Quote each of the following items word for word.

Entries drawn from a collection:
◆ ◆ ◆ ◆ ◆ ◆ ◆

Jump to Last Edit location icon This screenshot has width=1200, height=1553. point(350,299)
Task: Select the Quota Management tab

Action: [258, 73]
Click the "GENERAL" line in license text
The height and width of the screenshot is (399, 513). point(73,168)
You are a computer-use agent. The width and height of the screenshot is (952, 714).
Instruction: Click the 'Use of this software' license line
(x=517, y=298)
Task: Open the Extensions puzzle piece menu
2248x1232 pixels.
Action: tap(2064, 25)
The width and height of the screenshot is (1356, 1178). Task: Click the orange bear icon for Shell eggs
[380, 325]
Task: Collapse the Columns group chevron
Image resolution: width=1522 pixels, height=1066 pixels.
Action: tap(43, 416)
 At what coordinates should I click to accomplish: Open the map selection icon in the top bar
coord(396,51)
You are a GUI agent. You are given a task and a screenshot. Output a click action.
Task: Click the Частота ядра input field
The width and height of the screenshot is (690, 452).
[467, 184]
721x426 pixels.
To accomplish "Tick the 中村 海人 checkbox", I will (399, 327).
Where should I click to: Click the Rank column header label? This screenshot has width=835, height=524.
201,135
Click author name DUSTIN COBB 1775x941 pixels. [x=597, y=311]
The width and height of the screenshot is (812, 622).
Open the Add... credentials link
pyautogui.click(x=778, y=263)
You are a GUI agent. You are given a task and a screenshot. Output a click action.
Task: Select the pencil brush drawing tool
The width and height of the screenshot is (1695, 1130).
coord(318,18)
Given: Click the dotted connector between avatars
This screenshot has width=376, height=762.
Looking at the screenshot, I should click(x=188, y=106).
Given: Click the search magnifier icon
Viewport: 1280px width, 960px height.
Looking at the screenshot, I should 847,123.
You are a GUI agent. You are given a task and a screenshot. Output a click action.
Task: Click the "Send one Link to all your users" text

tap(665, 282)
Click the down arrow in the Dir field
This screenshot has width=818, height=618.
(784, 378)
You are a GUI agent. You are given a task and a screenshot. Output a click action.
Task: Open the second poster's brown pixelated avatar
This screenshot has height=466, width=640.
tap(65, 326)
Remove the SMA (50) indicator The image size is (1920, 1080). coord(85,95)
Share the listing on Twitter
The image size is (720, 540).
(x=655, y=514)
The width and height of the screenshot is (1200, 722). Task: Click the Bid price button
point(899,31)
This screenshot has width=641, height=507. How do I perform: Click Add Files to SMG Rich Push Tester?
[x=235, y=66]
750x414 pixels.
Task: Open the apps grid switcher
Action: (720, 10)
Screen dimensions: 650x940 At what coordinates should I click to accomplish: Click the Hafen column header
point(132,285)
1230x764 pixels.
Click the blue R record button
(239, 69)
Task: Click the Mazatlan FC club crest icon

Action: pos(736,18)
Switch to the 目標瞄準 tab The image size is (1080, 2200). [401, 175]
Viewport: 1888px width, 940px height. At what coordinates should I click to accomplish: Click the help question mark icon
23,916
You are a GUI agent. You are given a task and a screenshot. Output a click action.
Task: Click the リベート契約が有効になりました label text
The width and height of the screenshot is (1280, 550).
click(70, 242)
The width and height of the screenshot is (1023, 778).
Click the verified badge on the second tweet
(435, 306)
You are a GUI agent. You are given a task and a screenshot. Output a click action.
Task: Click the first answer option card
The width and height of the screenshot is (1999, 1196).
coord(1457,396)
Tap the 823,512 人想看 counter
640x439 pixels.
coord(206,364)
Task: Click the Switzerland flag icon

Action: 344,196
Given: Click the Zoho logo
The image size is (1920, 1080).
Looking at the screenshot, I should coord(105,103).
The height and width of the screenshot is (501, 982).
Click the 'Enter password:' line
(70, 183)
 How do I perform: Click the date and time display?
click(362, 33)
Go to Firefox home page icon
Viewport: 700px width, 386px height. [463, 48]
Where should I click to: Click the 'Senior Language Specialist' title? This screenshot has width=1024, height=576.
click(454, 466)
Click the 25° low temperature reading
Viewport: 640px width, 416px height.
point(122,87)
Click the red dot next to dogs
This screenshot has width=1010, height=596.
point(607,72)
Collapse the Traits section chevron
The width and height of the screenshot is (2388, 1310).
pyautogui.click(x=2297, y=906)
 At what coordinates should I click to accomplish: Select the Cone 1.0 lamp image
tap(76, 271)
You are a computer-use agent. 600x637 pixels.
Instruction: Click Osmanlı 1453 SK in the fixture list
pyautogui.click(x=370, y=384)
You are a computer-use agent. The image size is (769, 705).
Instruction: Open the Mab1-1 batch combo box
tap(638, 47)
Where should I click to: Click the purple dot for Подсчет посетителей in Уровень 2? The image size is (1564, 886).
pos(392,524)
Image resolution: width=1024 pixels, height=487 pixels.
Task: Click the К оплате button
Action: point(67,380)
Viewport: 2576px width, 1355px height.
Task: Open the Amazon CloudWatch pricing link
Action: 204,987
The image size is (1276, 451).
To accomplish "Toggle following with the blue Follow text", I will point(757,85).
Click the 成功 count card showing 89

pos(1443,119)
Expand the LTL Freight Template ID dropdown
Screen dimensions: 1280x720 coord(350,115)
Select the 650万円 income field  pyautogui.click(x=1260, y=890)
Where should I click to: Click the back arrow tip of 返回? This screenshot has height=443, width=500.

◆ ◆ ◆ ◆ ◆ ◆ ◆

TASK OUTPUT:
Jump to Last Edit location icon This screenshot has width=1200, height=1553. point(350,299)
Task: Select the Quota Management tab

Action: [258, 73]
Click the "GENERAL" line in license text
The height and width of the screenshot is (399, 513). point(73,168)
You are a computer-use agent. The width and height of the screenshot is (952, 714).
Instruction: Click the 'Use of this software' license line
(x=517, y=298)
Task: Open the Extensions puzzle piece menu
2248x1232 pixels.
Action: tap(2064, 25)
The width and height of the screenshot is (1356, 1178). Task: Click the orange bear icon for Shell eggs
[380, 325]
Task: Collapse the Columns group chevron
Image resolution: width=1522 pixels, height=1066 pixels.
Action: tap(43, 416)
 At what coordinates should I click to accomplish: Open the map selection icon in the top bar
coord(396,51)
You are a GUI agent. You are given a task and a screenshot. Output a click action.
Task: Click the Частота ядра input field
The width and height of the screenshot is (690, 452).
[467, 184]
721x426 pixels.
To accomplish "Tick the 中村 海人 checkbox", I will (399, 327).
Where should I click to: Click the Rank column header label? This screenshot has width=835, height=524.
201,135
Click author name DUSTIN COBB 1775x941 pixels. [x=597, y=311]
The width and height of the screenshot is (812, 622).
Open the Add... credentials link
pyautogui.click(x=778, y=263)
You are a GUI agent. You are given a task and a screenshot. Output a click action.
Task: Select the pencil brush drawing tool
The width and height of the screenshot is (1695, 1130).
coord(318,18)
Given: Click the dotted connector between avatars
This screenshot has width=376, height=762.
Looking at the screenshot, I should click(x=188, y=106).
Given: Click the search magnifier icon
Viewport: 1280px width, 960px height.
Looking at the screenshot, I should 847,123.
You are a GUI agent. You are given a task and a screenshot. Output a click action.
Task: Click the "Send one Link to all your users" text

tap(665, 282)
Click the down arrow in the Dir field
This screenshot has width=818, height=618.
(784, 378)
You are a GUI agent. You are given a task and a screenshot. Output a click action.
Task: Open the second poster's brown pixelated avatar
This screenshot has height=466, width=640.
tap(65, 326)
Remove the SMA (50) indicator The image size is (1920, 1080). coord(85,95)
Share the listing on Twitter
The image size is (720, 540).
(x=655, y=514)
The width and height of the screenshot is (1200, 722). Task: Click the Bid price button
point(899,31)
This screenshot has width=641, height=507. How do I perform: Click Add Files to SMG Rich Push Tester?
[x=235, y=66]
750x414 pixels.
Task: Open the apps grid switcher
Action: (720, 10)
Screen dimensions: 650x940 At what coordinates should I click to accomplish: Click the Hafen column header
point(132,285)
1230x764 pixels.
Click the blue R record button
(239, 69)
Task: Click the Mazatlan FC club crest icon

Action: pos(736,18)
Switch to the 目標瞄準 tab The image size is (1080, 2200). [401, 175]
Viewport: 1888px width, 940px height. At what coordinates should I click to accomplish: Click the help question mark icon
23,916
You are a GUI agent. You are given a task and a screenshot. Output a click action.
Task: Click the リベート契約が有効になりました label text
The width and height of the screenshot is (1280, 550).
click(70, 242)
The width and height of the screenshot is (1023, 778).
Click the verified badge on the second tweet
(435, 306)
You are a GUI agent. You are given a task and a screenshot. Output a click action.
Task: Click the first answer option card
The width and height of the screenshot is (1999, 1196).
coord(1457,396)
Tap the 823,512 人想看 counter
640x439 pixels.
coord(206,364)
Task: Click the Switzerland flag icon

Action: 344,196
Given: Click the Zoho logo
The image size is (1920, 1080).
Looking at the screenshot, I should coord(105,103).
The height and width of the screenshot is (501, 982).
Click the 'Enter password:' line
(70, 183)
 How do I perform: Click the date and time display?
click(362, 33)
Go to Firefox home page icon
Viewport: 700px width, 386px height. [463, 48]
Where should I click to: Click the 'Senior Language Specialist' title? This screenshot has width=1024, height=576.
click(454, 466)
Click the 25° low temperature reading
Viewport: 640px width, 416px height.
point(122,87)
Click the red dot next to dogs
This screenshot has width=1010, height=596.
point(607,72)
Collapse the Traits section chevron
The width and height of the screenshot is (2388, 1310).
pyautogui.click(x=2297, y=906)
 At what coordinates should I click to accomplish: Select the Cone 1.0 lamp image
tap(76, 271)
You are a computer-use agent. 600x637 pixels.
Instruction: Click Osmanlı 1453 SK in the fixture list
pyautogui.click(x=370, y=384)
You are a computer-use agent. The image size is (769, 705).
Instruction: Open the Mab1-1 batch combo box
tap(638, 47)
Where should I click to: Click the purple dot for Подсчет посетителей in Уровень 2? The image size is (1564, 886).
pos(392,524)
Image resolution: width=1024 pixels, height=487 pixels.
Task: Click the К оплате button
Action: point(67,380)
Viewport: 2576px width, 1355px height.
Task: Open the Amazon CloudWatch pricing link
Action: 204,987
The image size is (1276, 451).
To accomplish "Toggle following with the blue Follow text", I will point(757,85).
Click the 成功 count card showing 89

pos(1443,119)
Expand the LTL Freight Template ID dropdown
Screen dimensions: 1280x720 coord(350,115)
Select the 650万円 income field  pyautogui.click(x=1260, y=890)
Where should I click to: Click the back arrow tip of 返回? This screenshot has height=443, width=500.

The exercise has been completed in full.